Euthenia (Eὐθηνια) was the Greek name for a personification of abundance. As the Greek equivalent of either of the Roman goddesses Annona or Abundantia, she appeared on the coinage of Roman Imperial Egypt. She was associated with Nilus, the Greek god of the Nile, and was syncretized with the Egyptian goddess Isis. There are no ancient literary sources for the goddess. She is known almost entirely from her iconography.
==Role==
Euthenia was, from the reign of the Roman emperors Augustus through Commodus, the Greek name used for a deified personification of abundance, particularly the abundance of wheat associated with the flooding of the Nile. The Ancient Greek common noun euthenia ("prosperity, plenty, abundance") like the Latin annona, was used to refer to the grain-supply, and the deified personification Euthenia, was used on Roman coins in the Greek East as the Greek equivalent of either of the Roman divine personifications Annona or Abundantia. Here her role seems to have been to associate the abundance of the food supply with Roman rule of Egypt. The management of the food supply in Egypt, and it's magistrate, was called the euthenia and the eutheniarchos, respectively.
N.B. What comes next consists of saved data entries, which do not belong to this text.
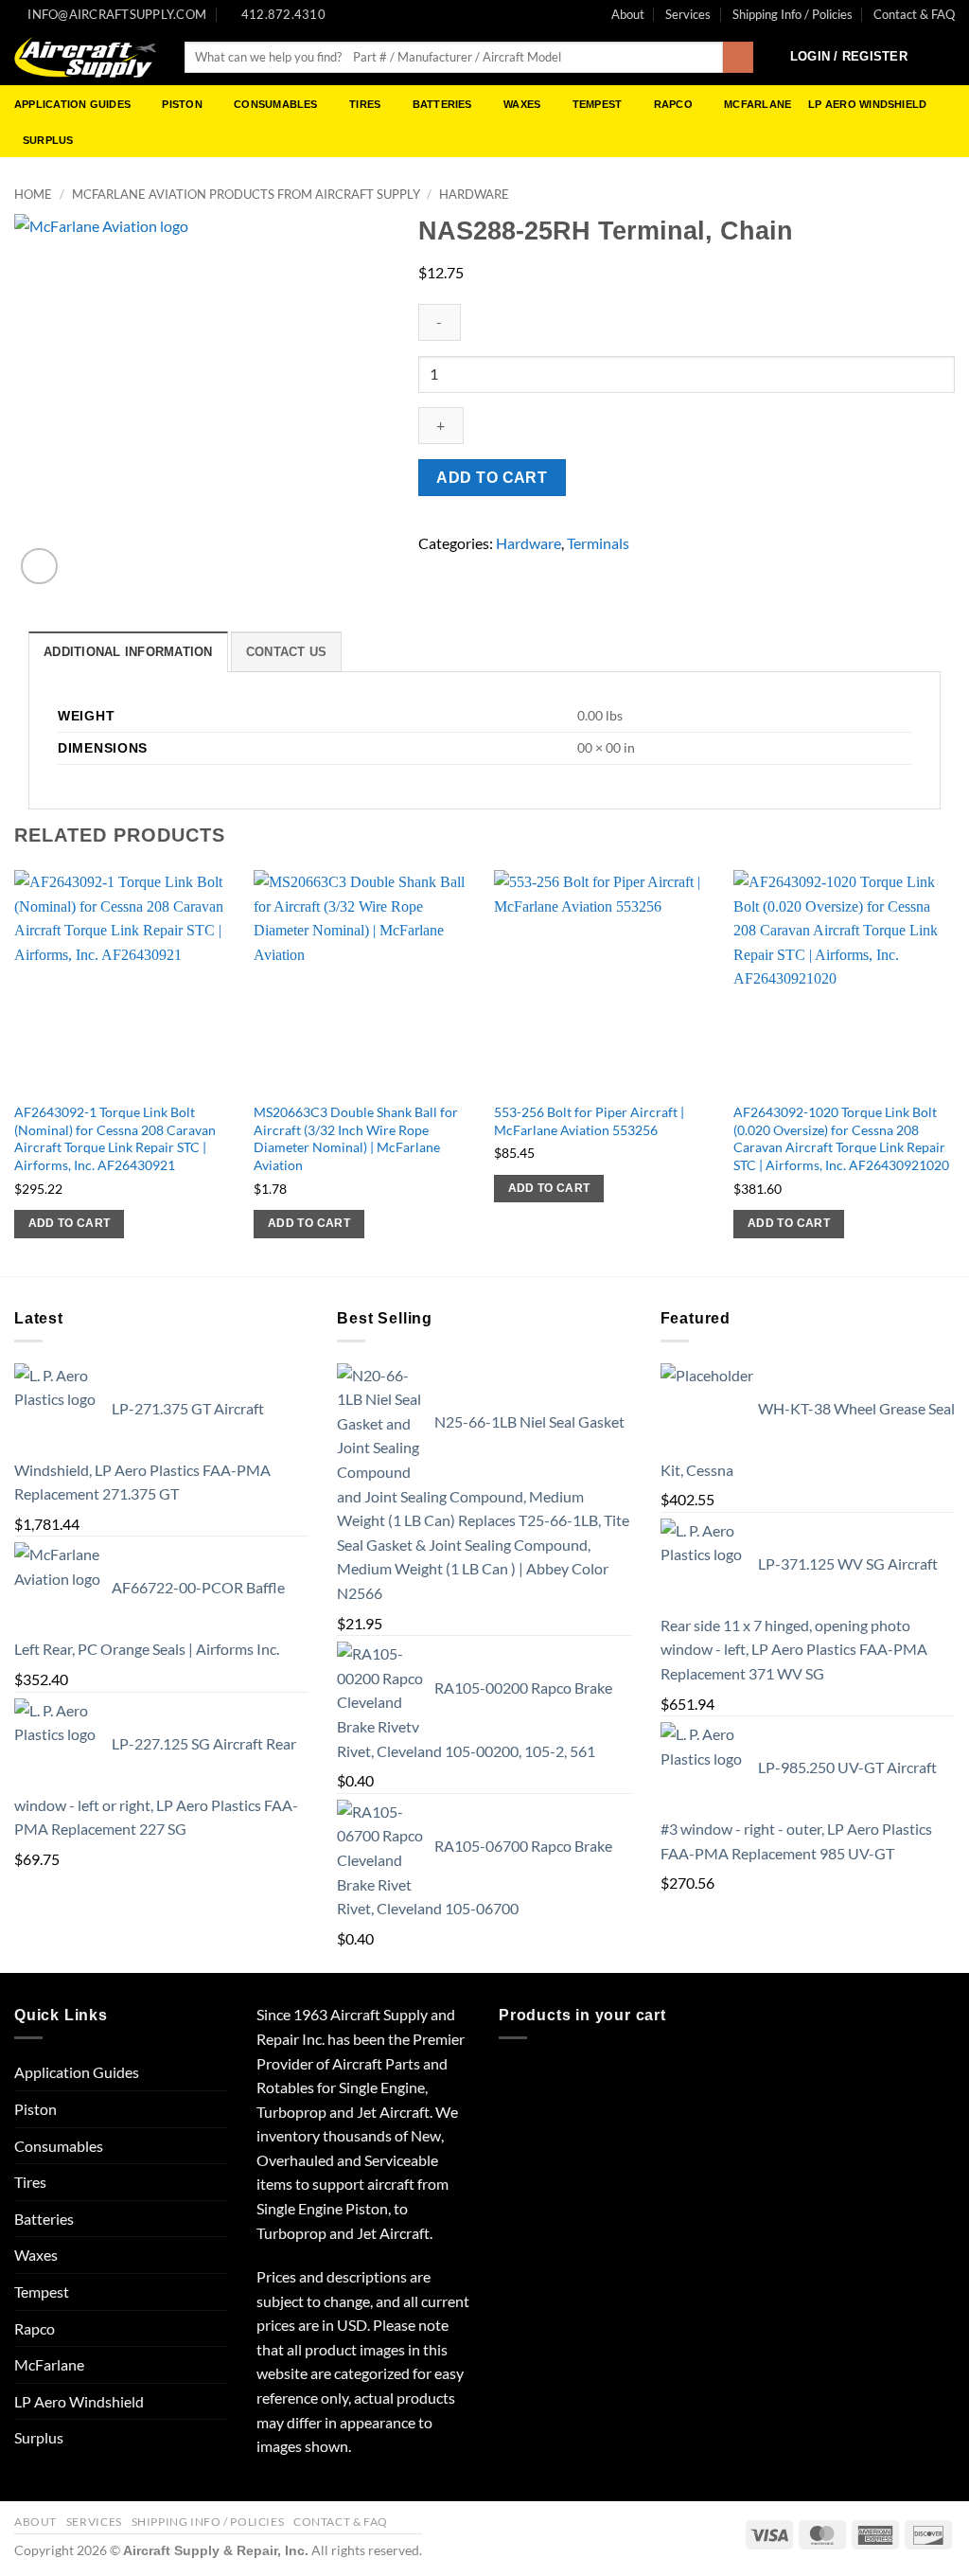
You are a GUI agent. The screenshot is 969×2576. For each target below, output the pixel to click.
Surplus (48, 140)
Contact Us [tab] (286, 652)
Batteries (442, 104)
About (627, 14)
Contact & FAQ (914, 14)
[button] (848, 57)
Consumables (275, 104)
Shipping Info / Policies (792, 14)
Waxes (521, 104)
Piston (182, 104)
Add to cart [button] (69, 1223)
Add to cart (491, 478)
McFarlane (757, 104)
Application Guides (72, 104)
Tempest (598, 104)
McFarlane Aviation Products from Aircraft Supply (246, 194)
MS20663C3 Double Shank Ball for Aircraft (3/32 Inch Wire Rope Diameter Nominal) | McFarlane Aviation (356, 1138)
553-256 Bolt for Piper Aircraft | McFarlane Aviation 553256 (589, 1121)
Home (33, 194)
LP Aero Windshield (867, 104)
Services (688, 14)
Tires (364, 104)
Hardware (474, 194)
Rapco (673, 104)
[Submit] (738, 58)
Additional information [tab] (128, 652)
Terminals (598, 543)
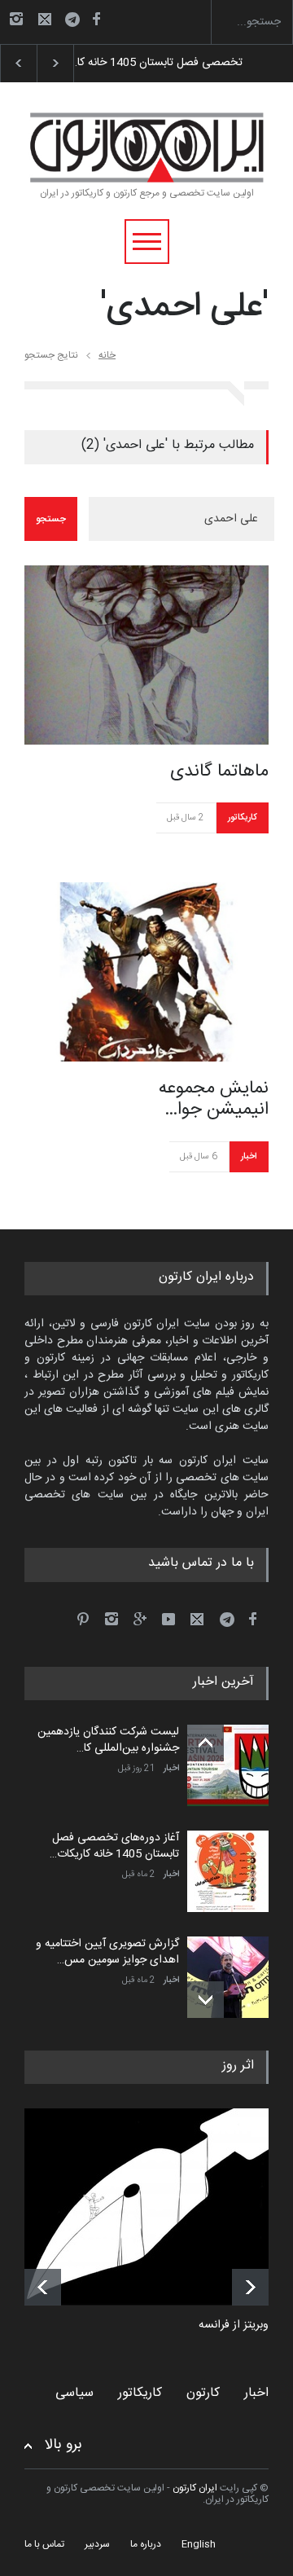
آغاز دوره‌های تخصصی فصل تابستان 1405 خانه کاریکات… (114, 1846)
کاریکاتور (242, 818)
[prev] (205, 1743)
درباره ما (145, 2544)
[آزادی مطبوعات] (158, 2207)
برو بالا (63, 2445)
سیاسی (74, 2393)
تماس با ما (44, 2544)
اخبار (248, 1157)
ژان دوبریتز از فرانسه (246, 2326)
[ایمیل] (45, 19)
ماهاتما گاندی (219, 771)
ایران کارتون (195, 2488)
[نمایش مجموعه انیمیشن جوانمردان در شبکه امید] (146, 972)
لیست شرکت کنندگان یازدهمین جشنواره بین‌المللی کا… (108, 1740)
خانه (107, 355)
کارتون (203, 2393)
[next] (205, 1999)
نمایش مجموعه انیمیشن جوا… (214, 1099)
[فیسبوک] (96, 19)
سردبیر (97, 2544)
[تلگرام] (77, 22)
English (198, 2544)
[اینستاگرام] (16, 19)
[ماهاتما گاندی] (146, 655)
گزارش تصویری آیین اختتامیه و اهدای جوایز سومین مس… (107, 1952)
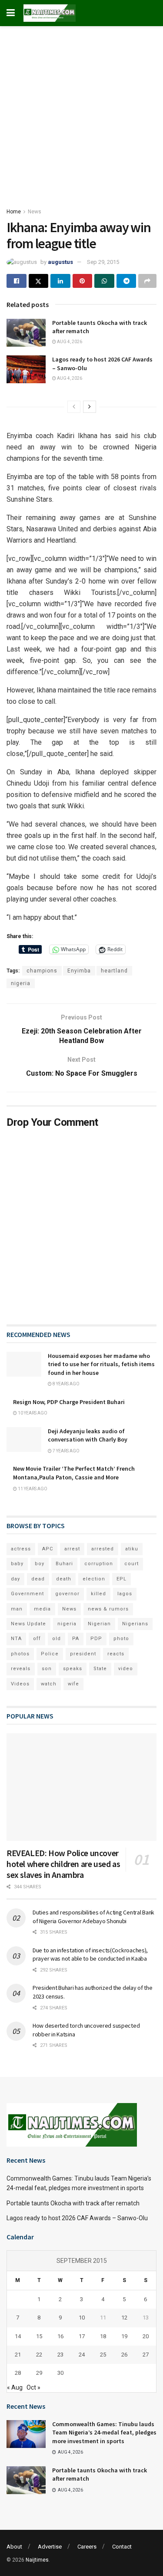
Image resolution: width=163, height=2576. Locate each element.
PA (75, 1638)
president (83, 1654)
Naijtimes (37, 2560)
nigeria (20, 983)
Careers (86, 2546)
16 (60, 2336)
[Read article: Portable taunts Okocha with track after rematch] (26, 333)
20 (146, 2336)
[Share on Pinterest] (83, 281)
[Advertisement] (81, 112)
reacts (115, 1654)
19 (124, 2336)
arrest (72, 1549)
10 (82, 2317)
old (56, 1638)
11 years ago (32, 1488)
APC (47, 1549)
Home (14, 212)
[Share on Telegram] (126, 281)
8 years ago (66, 1383)
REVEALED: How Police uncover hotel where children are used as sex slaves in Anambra (63, 1863)
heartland (114, 971)
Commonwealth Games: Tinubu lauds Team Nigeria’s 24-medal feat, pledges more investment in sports (104, 2432)
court (131, 1564)
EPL (121, 1579)
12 (124, 2317)
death (63, 1579)
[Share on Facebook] (17, 281)
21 (18, 2354)
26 (124, 2354)
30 (60, 2373)
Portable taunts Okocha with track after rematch (73, 2203)
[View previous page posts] (73, 407)
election (94, 1579)
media (42, 1609)
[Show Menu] (11, 13)
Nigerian (99, 1624)
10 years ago (32, 1413)
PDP (96, 1638)
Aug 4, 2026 (69, 341)
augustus (60, 262)
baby (17, 1564)
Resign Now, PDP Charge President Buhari (69, 1402)
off (37, 1638)
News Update (28, 1624)
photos (20, 1654)
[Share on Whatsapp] (104, 281)
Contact (122, 2546)
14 (18, 2336)
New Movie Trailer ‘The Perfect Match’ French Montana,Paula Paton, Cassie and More (74, 1473)
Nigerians (135, 1624)
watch (49, 1684)
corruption (98, 1564)
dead (38, 1579)
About (14, 2546)
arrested (102, 1549)
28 (18, 2373)
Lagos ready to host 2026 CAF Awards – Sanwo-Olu (77, 2218)
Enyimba (79, 971)
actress (21, 1549)
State (100, 1668)
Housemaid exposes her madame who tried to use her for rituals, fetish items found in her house (101, 1364)
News (34, 212)
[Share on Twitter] (39, 281)
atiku (131, 1549)
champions (42, 971)
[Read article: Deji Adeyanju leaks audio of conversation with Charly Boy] (24, 1439)
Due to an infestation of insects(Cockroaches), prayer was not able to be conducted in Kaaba (90, 1954)
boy (39, 1564)
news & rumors (108, 1609)
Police (50, 1654)
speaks (72, 1668)
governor (67, 1594)
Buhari (64, 1564)
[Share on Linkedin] (60, 281)
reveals (20, 1668)
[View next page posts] (89, 407)
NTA (16, 1638)
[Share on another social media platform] (147, 281)
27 (146, 2354)
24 (82, 2354)
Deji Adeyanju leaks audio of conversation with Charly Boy (87, 1435)
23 (60, 2354)
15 (39, 2336)
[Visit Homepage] (49, 13)
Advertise (50, 2546)
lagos (124, 1594)
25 (103, 2354)
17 (82, 2336)
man (17, 1609)
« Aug (15, 2387)
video (125, 1668)
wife (73, 1684)
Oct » (33, 2387)
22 (39, 2354)
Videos (20, 1684)
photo (121, 1638)
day (15, 1579)
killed (98, 1594)
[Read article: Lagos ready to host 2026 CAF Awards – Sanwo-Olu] (26, 369)
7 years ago (66, 1450)
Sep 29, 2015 (103, 262)
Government (27, 1594)
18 (103, 2336)
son (47, 1668)
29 (39, 2373)
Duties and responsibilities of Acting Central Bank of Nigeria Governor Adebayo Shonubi (93, 1916)
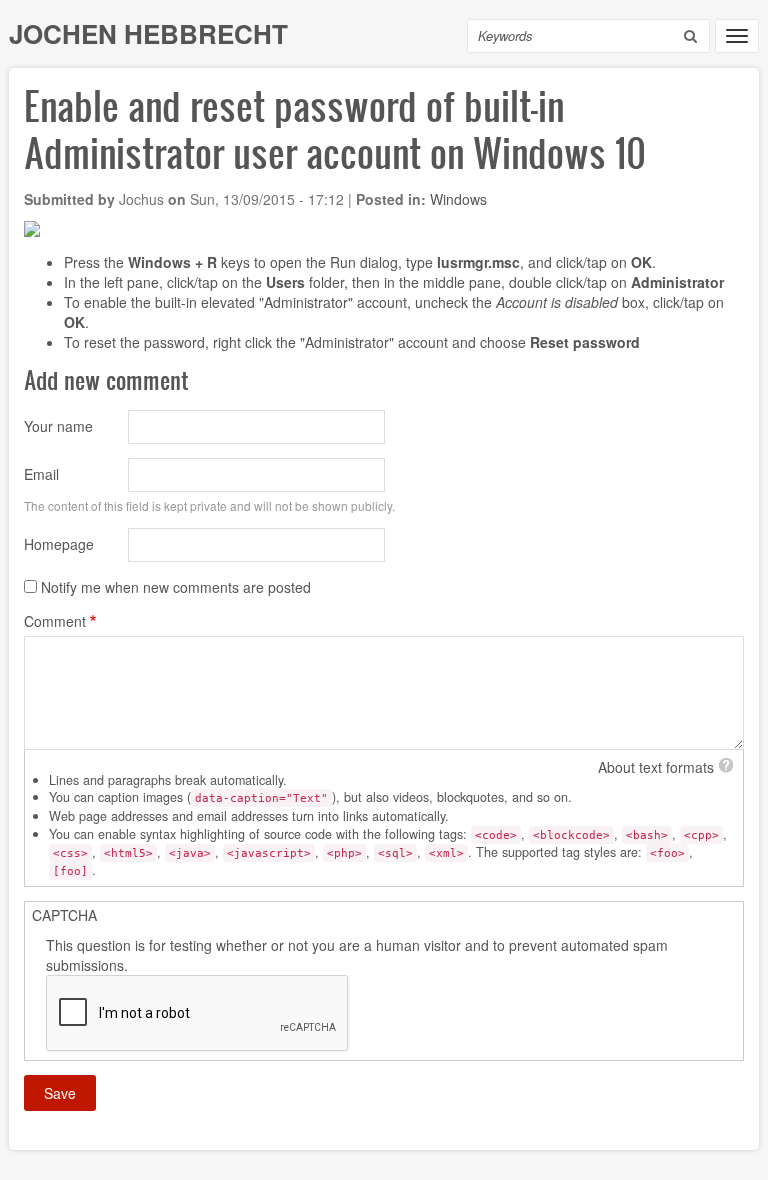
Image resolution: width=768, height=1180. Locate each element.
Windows (458, 199)
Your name (58, 426)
She had no mythology or cult of her own. She was considered to be a consort of Nilus, the Greek river god associated with the Nile. Because of the identification of the Egyptian god Osiris with Nilus, Euthenia became syncretized with Osiris's consort Isis.
==Sources==
All early sources for Euthenia are iconographic. Perhaps the oldest of these is found on the Tazza Farnese (mid-second century to first century BC?), where the syncretized Isis-Euthenia is depicted reclining on a sphinx holding up two ears of wheat in her right hand. Otherwise the oldest sources for Euthenia are found on the Roman Imperial coinage of Augustus in Alexandria Egypt, from the last decade of the first century BC. Euthenia is also named in a votive dedicatory inscription from Anazarbus in Cilicia dated to the first or second century AD.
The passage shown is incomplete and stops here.